A case for subsidised care

Print edition : April 08, 2005

THERE is a strong argument for scrapping the system of user-fees in a public hospital such as NIMHANS. From a hospital that used to offer free treatment, NIMHANS introduced user-fees around 10 years ago for all patients who cannot produce a below poverty line (BPL) card. This has taken a large segment of patients out of the treatment net, and created many end-user problems. Karnataka, for example, has revised its BPL figures in recent years, which has thrown large sections of the poor out of reach of subsidised food, and this move will now curtail their access to subsided health care as well.

The treatments costs in NIMHANS are still staggered, of course, but the average minimum costs could work out to between Rs.20 and Rs.40 a day for a bed and food for a non-BPL but poor patient, with an additional expense of Rs.300 a month on medication. For a family with a monthly income of just Rs.2,500, daily costs could work out to as high as Rs.200 a day.
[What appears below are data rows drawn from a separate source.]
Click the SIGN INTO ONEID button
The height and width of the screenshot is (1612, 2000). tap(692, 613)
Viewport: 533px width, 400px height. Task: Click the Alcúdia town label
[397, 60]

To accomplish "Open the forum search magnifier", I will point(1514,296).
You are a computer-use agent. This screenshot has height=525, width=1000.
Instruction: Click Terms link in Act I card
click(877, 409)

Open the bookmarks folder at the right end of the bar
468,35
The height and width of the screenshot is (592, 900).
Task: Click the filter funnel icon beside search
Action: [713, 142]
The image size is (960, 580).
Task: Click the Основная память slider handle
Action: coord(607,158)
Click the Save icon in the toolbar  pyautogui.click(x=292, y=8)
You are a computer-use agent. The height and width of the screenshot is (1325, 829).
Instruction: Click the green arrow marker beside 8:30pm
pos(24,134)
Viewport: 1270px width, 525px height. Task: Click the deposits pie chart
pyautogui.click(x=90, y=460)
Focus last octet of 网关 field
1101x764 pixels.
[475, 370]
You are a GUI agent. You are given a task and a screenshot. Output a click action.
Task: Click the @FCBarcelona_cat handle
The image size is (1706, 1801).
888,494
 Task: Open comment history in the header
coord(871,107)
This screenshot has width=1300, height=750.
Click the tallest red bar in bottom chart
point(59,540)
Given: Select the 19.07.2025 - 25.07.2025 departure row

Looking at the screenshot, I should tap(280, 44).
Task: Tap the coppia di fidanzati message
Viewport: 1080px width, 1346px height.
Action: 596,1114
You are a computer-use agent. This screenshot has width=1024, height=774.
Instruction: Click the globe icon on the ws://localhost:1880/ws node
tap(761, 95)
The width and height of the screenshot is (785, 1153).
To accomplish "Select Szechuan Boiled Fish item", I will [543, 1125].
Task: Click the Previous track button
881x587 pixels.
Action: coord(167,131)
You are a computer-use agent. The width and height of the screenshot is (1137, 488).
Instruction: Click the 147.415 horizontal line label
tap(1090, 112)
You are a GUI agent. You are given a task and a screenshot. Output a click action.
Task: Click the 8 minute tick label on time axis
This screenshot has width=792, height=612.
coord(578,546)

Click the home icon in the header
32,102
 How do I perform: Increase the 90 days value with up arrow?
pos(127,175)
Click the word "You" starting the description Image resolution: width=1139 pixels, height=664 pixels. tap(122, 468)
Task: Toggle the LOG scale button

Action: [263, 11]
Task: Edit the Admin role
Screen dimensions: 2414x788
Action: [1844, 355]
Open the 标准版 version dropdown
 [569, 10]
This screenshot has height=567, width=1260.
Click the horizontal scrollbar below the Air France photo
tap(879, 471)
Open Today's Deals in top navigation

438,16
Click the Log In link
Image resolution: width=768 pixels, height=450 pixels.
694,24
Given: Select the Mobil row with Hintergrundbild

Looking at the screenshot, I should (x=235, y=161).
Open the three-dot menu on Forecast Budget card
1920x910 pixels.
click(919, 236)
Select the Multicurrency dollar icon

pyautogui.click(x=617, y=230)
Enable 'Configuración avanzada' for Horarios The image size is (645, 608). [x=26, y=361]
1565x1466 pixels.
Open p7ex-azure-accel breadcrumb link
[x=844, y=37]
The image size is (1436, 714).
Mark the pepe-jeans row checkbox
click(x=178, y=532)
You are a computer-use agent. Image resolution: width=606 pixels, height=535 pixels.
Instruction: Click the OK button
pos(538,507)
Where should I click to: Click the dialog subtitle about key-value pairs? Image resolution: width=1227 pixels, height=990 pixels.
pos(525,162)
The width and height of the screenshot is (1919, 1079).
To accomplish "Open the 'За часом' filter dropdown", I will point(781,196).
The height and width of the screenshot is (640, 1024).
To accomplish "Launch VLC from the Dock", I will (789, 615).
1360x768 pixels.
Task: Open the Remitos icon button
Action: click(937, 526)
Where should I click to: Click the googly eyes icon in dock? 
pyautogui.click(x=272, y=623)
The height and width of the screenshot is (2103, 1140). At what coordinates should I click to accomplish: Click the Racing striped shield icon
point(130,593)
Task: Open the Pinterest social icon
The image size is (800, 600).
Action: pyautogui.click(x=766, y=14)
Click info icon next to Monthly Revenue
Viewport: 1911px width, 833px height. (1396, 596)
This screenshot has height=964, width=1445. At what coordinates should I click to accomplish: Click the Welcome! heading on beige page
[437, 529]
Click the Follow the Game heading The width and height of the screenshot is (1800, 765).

The case for free treatment rests on a simple argument. The actual costs of the drugs component of psychiatric treatment is roughly of the order of just 2 per cent of the actual social costs of mental illness to the community. Thus, if the state underwrites the cost of psychiatric drugs, its social and economic impact will far outweigh the relatively small outlay made. Thus, the gains far outweigh the costs.

"Clarity still has to emerge on who should bear the financial costs of treatment," said NIMHANS Director Professor D. Nagaraja. "On the one hand there is the view that nothing is free, on the other hand health care is spoken of as a fundamental right," he said.